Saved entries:
⁂
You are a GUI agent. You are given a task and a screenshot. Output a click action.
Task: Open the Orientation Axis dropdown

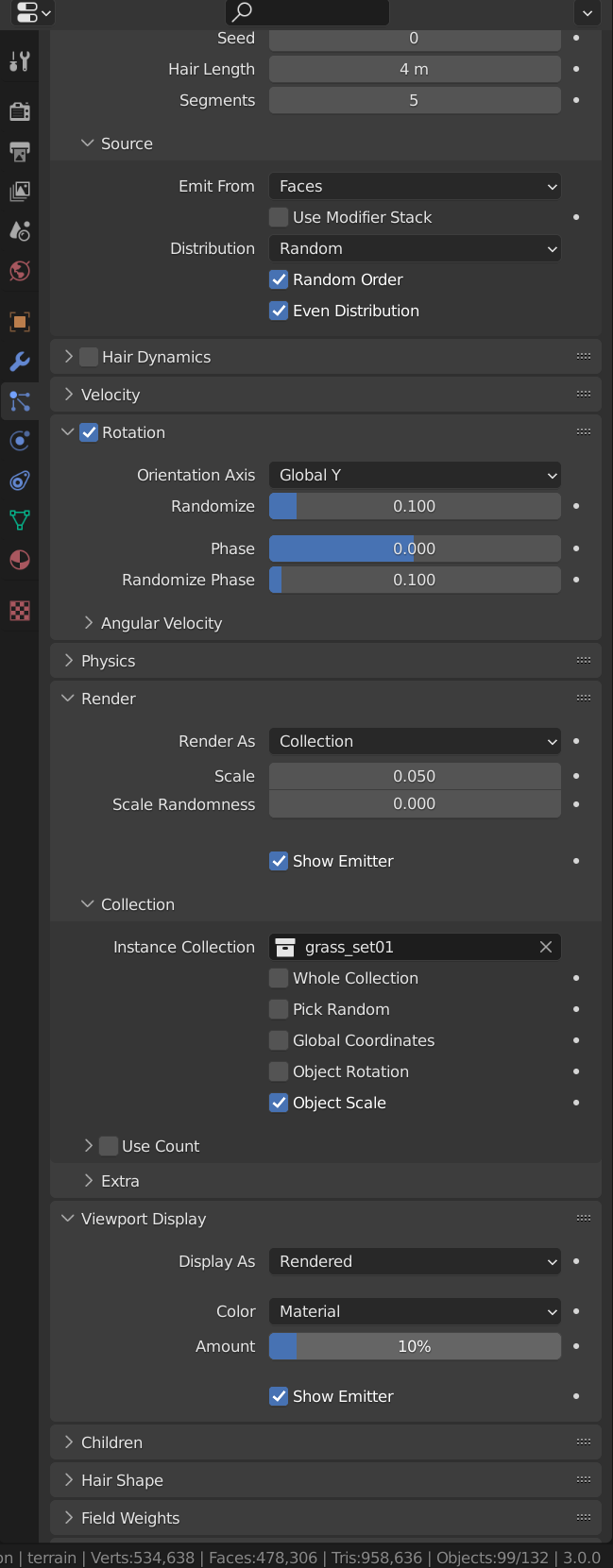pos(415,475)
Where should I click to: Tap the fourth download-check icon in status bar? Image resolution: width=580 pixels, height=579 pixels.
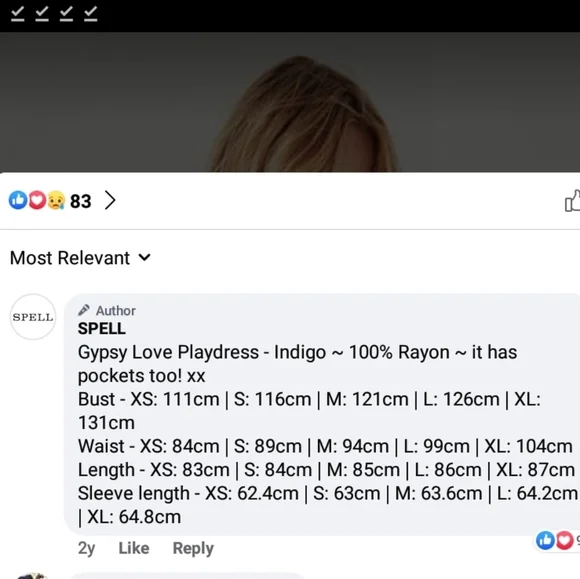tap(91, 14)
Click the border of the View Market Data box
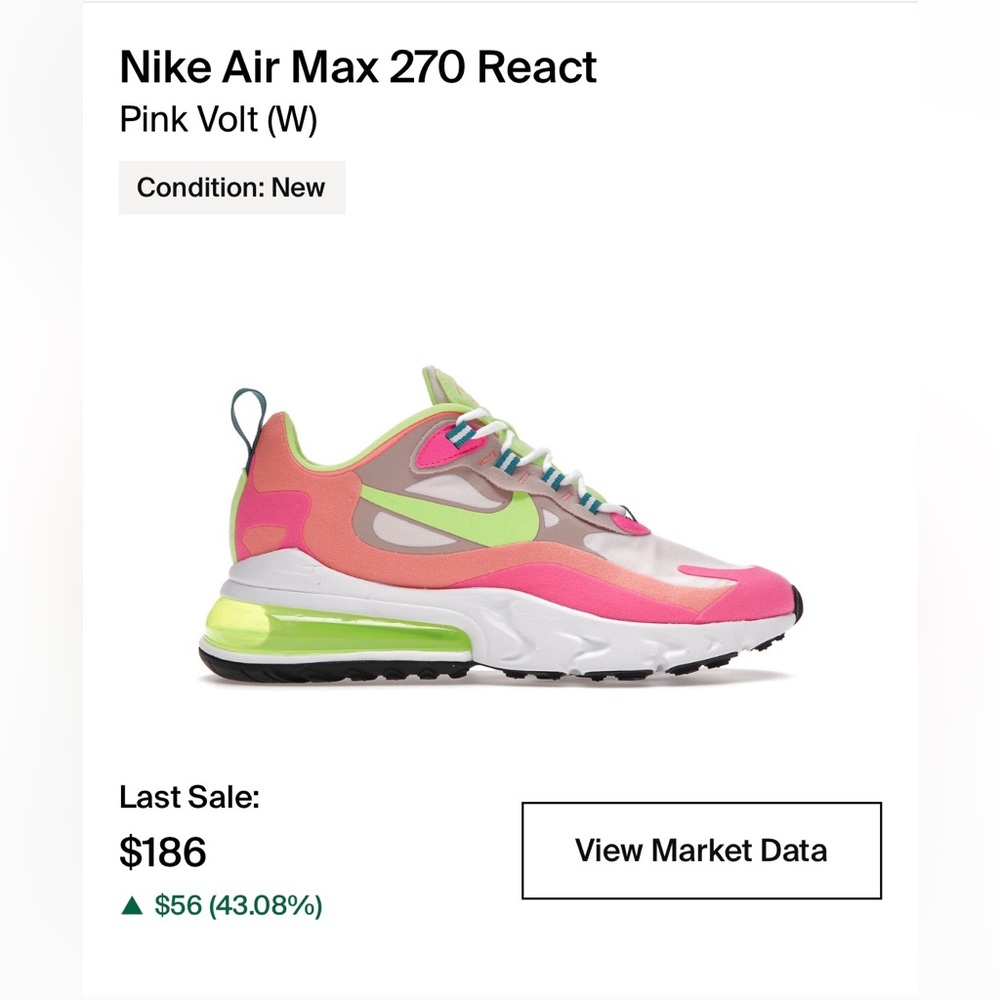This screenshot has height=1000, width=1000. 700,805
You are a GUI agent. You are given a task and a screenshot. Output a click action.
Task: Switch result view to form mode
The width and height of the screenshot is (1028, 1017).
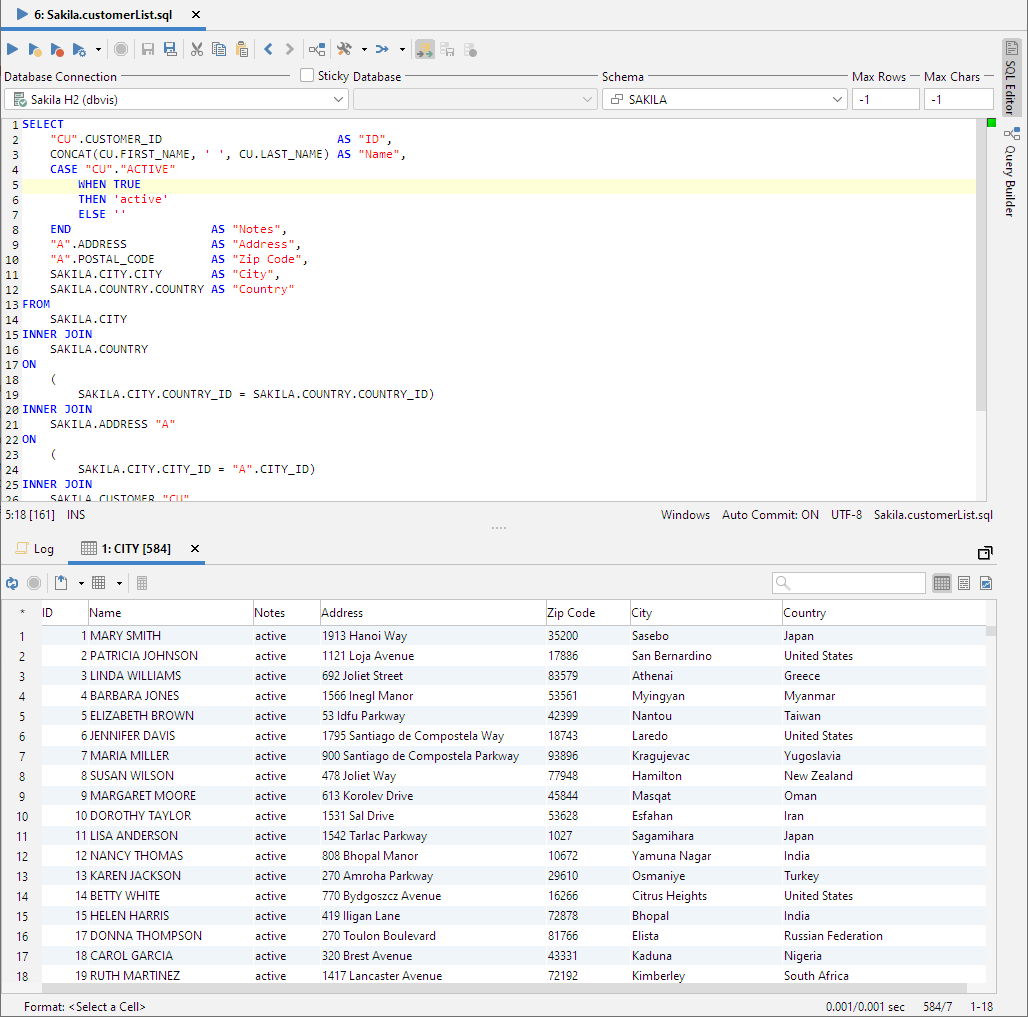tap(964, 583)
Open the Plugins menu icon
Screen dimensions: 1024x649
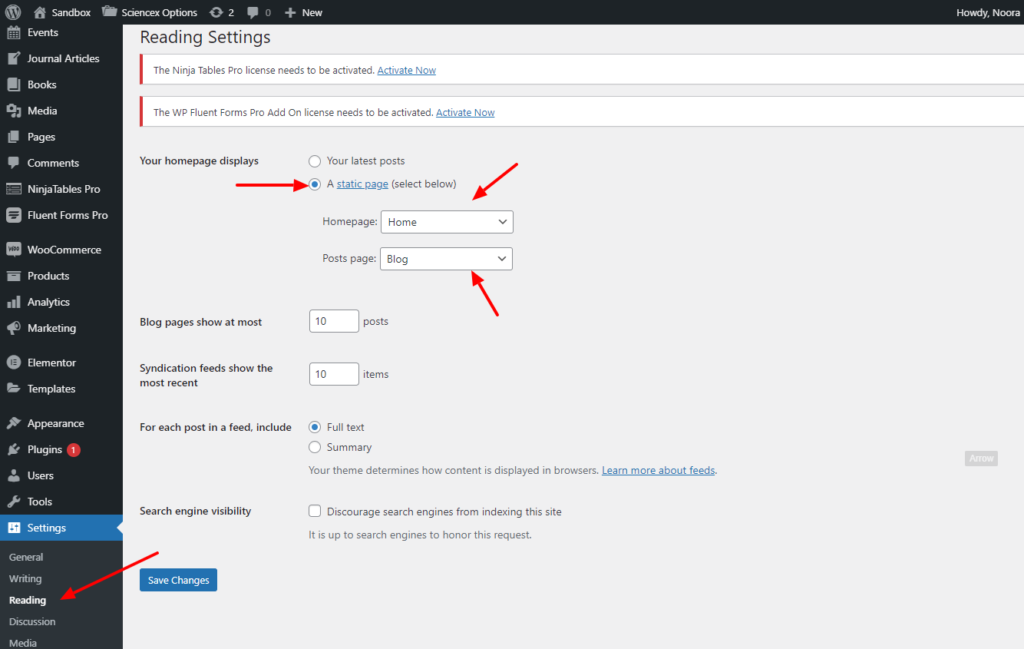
⁂
• [Exercise goal]
Reproduce the data above word for word and omit the images.

• [Task result]
You are a GUI agent. You are given a task and a screenshot. Output a click action.
Task: Open the Orientation Axis dropdown

pos(415,475)
Where should I click to: Tap the fourth download-check icon in status bar? Image resolution: width=580 pixels, height=579 pixels.
tap(91, 14)
Click the border of the View Market Data box
This screenshot has height=1000, width=1000. 700,805
You are a GUI agent. You are given a task and a screenshot. Output a click action.
Task: Switch result view to form mode
The width and height of the screenshot is (1028, 1017).
tap(964, 583)
Open the Plugins menu icon
Screen dimensions: 1024x649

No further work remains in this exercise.